— Start of EXCERPTED PASSAGE —
HOW TO TAKE A STRATEGIC APPROACH WITH YOUR CONTENT MARKETING

The thing about content marketing is that it can often be characterised by the manic execution demanded by the dynamic nature of social and digital media. By taking a strategic approach to content marketing, you’ll focus your effort on solving the needs of your buyer persona and aligning them with the helpful solutions inherent in your brand.

It’s important to take some time to really think about what your business could gain from developing a content marketing strategy because this ‘time taken’ will result in better returns than running a haphazard, uncoordinated marketing approach.

Once you decide that content marketing is right for your business, we suggest you work through the following strategic process to create a content marketing strategy for your business that will maximize outcomes such as awareness, leads and conversion ratios.

Our ultimate challenge is to get our prospects and customers to choose us!
— End of EXCERPTED PASSAGE —
» WHAT IS ASKED:
(1) Answer these questions about the passage on strategic content marketing:
(a) What is content marketing often characterized by?
(b) Which outcomes is the suggested strategic process meant to maximize?
(c) What is named as the ultimate challenge?
(2) Extend the passage on strategic content marketing, picking up after its final sentence.
— Start of LISTED RECORDS —
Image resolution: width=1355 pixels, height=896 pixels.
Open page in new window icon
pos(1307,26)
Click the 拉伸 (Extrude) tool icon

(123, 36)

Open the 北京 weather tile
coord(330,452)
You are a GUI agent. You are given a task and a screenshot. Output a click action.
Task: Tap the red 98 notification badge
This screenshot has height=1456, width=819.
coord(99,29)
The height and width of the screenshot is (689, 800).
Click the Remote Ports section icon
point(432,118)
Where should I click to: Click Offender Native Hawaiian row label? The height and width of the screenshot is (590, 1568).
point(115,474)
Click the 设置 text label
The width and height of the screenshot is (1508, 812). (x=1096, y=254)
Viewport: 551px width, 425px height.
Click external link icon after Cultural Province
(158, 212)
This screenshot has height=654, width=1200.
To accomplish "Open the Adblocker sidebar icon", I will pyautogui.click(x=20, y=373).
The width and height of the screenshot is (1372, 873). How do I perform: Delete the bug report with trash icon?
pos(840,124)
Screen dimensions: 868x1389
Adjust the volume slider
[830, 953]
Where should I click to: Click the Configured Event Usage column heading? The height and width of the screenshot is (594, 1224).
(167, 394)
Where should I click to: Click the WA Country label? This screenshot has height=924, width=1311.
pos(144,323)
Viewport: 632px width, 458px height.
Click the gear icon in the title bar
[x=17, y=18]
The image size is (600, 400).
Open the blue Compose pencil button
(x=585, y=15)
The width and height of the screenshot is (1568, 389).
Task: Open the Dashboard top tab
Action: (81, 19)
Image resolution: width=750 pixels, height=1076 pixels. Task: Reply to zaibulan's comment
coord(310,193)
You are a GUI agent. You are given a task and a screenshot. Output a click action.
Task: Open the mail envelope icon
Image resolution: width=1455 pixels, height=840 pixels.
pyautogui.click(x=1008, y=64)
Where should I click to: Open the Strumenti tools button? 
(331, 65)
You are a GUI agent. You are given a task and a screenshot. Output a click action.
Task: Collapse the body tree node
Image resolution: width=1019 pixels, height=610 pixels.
— End of LISTED RECORDS —
» TASK ANSWERS:
(1)
(a) Manic execution demanded by the dynamic nature of social and digital media.
(b) Awareness, leads and conversion ratios.
(c) Getting prospects and customers to choose us.

(2)
Instead of guessing or hoping that we understand what our customers need, why not use your customer’s actual viewpoint to point it out for you? Using market research is a great place to gather the customer insights you need to refine not only your content but you’re your product and the experience it provides.

Use these customer insight questions to build better content marketing and a better customer experience. They are easy to ask of your business and brands and the answers are best informed by your actual prospects and customers.

The 6 key customer insight questions

  1. Who are they?
  2. What do they want?
  3. Why do they want?
  4. Where do they hear about/get it?
  5. When do they want it?
  6. How do they want it?

Identify what purpose will your content serve

Now that you have your key customer insights gathered you need to work out what purpose your content will serve from a customer’s perspective. Will it provide greater utility to your product offerings? Will it educate? Or will it entertain?

Lastly, you need to think about your content’s role across the buyer’s journey.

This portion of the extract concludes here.